A lo largo de la historia, la humanidad ha otorgado a las montañas un carácter sagrado. En sitios donde las elevaciones naturales eran inexistentes o limitadas se levantaron pirámides y templos para representarlas. Para los pueblos mesoamericanos servían como observatorios que permitían medir el tiempo y dotar de sentido a la existencia. Se procuraba mantener un vínculo espiritual.
Pero ese gesto simbólico no trasciende el plano de las creencias; soslaya una concepción más profunda. Además del inicio de la primavera, en los próximos días también se conmemorarán el Día Internacional de los Bosques, el Día Mundial del Agua y el recientemente establecido Día Mundial de los Glaciares, todos reconocidos a nivel internacional.
No se trata de efemérides aisladas, sino de un mismo proceso. Los glaciares almacenan la mayor reserva de agua dulce del planeta y su acelerado derretimiento es alarmante. Los bosques regulan el clima, pero su deforestación y la erosión del suelo debilitan su función primordial.
La idea misma de “renovación” merece matizarse. Es un error asumir que los recursos naturales son infinitos. Desde una perspectiva ecológica, debe entenderse que existen umbrales a partir de los cuales la degradación deja de ser reversible en escalas de tiempo humanas. No todo vuelve a empezar.
Por ello, conviene reconocer los límites. El desafío ya no es interpretar simbólicamente a la naturaleza, sino mantener las condiciones que la hacen posible. La responsabilidad social ya no es una opción: es condición de permanencia.
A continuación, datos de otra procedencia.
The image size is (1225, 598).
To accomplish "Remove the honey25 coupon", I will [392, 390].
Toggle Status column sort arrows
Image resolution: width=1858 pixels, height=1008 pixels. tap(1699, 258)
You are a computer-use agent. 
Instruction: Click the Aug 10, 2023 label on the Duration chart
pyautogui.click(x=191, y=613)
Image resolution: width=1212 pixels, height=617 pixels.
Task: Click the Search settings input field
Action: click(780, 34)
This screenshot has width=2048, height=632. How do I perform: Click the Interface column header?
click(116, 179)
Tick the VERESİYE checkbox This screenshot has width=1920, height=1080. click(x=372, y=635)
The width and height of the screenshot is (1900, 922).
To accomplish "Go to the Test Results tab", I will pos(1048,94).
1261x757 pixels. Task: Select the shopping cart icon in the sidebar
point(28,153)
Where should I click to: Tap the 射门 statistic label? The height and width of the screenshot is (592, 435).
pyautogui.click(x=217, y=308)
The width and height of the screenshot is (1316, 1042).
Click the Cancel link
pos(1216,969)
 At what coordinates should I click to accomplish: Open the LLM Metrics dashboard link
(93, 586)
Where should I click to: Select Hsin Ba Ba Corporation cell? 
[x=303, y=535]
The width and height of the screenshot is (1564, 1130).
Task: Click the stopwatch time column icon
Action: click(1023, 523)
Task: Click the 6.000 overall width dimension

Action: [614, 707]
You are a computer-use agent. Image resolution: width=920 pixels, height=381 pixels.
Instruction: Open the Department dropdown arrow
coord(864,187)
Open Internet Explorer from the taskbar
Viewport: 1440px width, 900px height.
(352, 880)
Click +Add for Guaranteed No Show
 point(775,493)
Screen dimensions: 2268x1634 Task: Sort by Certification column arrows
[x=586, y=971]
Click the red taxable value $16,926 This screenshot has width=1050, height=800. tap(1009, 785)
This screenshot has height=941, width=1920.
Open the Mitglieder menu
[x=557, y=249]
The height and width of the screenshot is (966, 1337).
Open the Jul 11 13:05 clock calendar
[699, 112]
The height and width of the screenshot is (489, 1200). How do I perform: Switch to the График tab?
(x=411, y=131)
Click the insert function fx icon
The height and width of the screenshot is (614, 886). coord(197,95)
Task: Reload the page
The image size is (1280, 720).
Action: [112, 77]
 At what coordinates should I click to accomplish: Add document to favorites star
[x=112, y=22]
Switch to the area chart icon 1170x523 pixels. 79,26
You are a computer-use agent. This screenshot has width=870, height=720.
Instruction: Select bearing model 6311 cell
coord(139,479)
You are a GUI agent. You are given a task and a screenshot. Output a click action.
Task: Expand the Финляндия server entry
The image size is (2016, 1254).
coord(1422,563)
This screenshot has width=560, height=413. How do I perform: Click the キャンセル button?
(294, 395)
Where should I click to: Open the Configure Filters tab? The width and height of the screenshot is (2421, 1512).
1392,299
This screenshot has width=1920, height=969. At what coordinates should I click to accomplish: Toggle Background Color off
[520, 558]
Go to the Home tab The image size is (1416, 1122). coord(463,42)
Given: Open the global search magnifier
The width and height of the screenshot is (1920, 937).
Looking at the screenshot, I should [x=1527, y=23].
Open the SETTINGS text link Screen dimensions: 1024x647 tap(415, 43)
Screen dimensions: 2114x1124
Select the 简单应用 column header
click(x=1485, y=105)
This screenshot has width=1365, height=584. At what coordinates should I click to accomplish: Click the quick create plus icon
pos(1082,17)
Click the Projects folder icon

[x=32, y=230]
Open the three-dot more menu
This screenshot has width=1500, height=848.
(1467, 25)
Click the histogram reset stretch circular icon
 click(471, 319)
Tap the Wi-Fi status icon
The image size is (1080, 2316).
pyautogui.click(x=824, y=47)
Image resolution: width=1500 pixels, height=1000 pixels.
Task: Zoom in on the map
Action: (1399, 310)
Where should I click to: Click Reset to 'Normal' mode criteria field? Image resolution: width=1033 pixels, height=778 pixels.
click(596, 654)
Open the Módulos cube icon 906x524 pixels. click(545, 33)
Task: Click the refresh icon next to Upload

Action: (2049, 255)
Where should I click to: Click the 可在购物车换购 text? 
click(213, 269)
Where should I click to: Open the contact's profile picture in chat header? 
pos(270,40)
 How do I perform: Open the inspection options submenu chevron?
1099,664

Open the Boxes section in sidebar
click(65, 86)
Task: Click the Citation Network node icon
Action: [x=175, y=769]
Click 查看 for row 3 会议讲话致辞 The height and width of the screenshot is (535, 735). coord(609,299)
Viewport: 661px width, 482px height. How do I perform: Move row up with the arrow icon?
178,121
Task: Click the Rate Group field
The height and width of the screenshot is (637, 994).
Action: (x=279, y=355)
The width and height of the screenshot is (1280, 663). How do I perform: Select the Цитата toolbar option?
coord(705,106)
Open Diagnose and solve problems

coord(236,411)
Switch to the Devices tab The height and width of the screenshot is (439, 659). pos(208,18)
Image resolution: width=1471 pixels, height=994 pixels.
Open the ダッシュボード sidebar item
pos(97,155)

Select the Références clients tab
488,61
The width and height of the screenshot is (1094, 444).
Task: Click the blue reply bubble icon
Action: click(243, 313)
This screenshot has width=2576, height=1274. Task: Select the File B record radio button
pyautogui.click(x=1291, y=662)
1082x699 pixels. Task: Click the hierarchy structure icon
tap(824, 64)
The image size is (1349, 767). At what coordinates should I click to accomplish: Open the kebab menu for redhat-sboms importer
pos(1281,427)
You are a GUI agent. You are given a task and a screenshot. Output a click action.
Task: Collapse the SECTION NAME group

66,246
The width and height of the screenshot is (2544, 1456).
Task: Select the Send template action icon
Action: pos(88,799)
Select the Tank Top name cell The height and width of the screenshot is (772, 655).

Afrontarlo implica desplazar la mirada. Más que recuperar energía o intentar armonizar con el entorno, se trata de tomar conciencia de que la renovación depende de un equilibrio cada vez más frágil.
La pérdida de masa glaciar, la degradación forestal y la presión sobre las fuentes de agua no son fenómenos independientes; son manifestaciones de un mismo desequilibrio. La naturaleza no se renueva por voluntad. Se protege o se pierde.
Brújula. En vísperas del equinoccio de primavera de 2026, autoridades federales y estatales alistan un operativo en la zona arqueológica de Teotihuacán, para proteger los vestigios y garantizar la seguridad de los más de 35 mil turistas que podrían asistir este fin de semana a la Ciudad de los Dioses.
La lista de restricciones es por demás elocuente: prohibido el ascenso a la Pirámide del Sol y el vuelo de drones; no se permitirá el ingreso de mascotas, bebidas alcohólicas, estupefacientes, bocinas, instrumentos musicales, casas de campaña, anafres, sombrillas de playa y cualquier otro objeto de grandes dimensiones.